Print every line below without adding or leaving out a single word.

▶ [Exercise input]:
__________________________________________________

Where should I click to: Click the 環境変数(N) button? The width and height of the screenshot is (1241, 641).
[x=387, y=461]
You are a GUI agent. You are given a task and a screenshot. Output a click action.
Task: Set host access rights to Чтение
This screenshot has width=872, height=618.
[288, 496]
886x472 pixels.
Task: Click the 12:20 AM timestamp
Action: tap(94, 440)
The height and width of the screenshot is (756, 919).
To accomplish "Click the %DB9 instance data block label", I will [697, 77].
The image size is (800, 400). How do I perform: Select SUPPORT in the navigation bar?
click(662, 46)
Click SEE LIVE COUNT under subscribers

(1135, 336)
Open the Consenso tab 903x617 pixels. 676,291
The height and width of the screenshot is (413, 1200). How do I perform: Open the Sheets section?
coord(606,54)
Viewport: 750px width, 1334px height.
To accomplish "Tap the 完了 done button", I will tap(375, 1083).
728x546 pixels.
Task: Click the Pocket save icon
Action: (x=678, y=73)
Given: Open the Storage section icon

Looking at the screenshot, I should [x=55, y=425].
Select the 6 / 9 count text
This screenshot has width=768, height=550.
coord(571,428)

__________________________________________________

▶ [Written reply]:
Where should I click to: Click the 環境変数(N) button? The width and height of the screenshot is (1241, 641).
[x=387, y=461]
You are a GUI agent. You are given a task and a screenshot. Output a click action.
Task: Set host access rights to Чтение
This screenshot has width=872, height=618.
[288, 496]
886x472 pixels.
Task: Click the 12:20 AM timestamp
Action: tap(94, 440)
The height and width of the screenshot is (756, 919).
To accomplish "Click the %DB9 instance data block label", I will [697, 77].
The image size is (800, 400). How do I perform: Select SUPPORT in the navigation bar?
click(662, 46)
Click SEE LIVE COUNT under subscribers

(1135, 336)
Open the Consenso tab 903x617 pixels. 676,291
The height and width of the screenshot is (413, 1200). How do I perform: Open the Sheets section?
coord(606,54)
Viewport: 750px width, 1334px height.
To accomplish "Tap the 完了 done button", I will tap(375, 1083).
728x546 pixels.
Task: Click the Pocket save icon
Action: (x=678, y=73)
Given: Open the Storage section icon

Looking at the screenshot, I should [x=55, y=425].
Select the 6 / 9 count text
This screenshot has width=768, height=550.
coord(571,428)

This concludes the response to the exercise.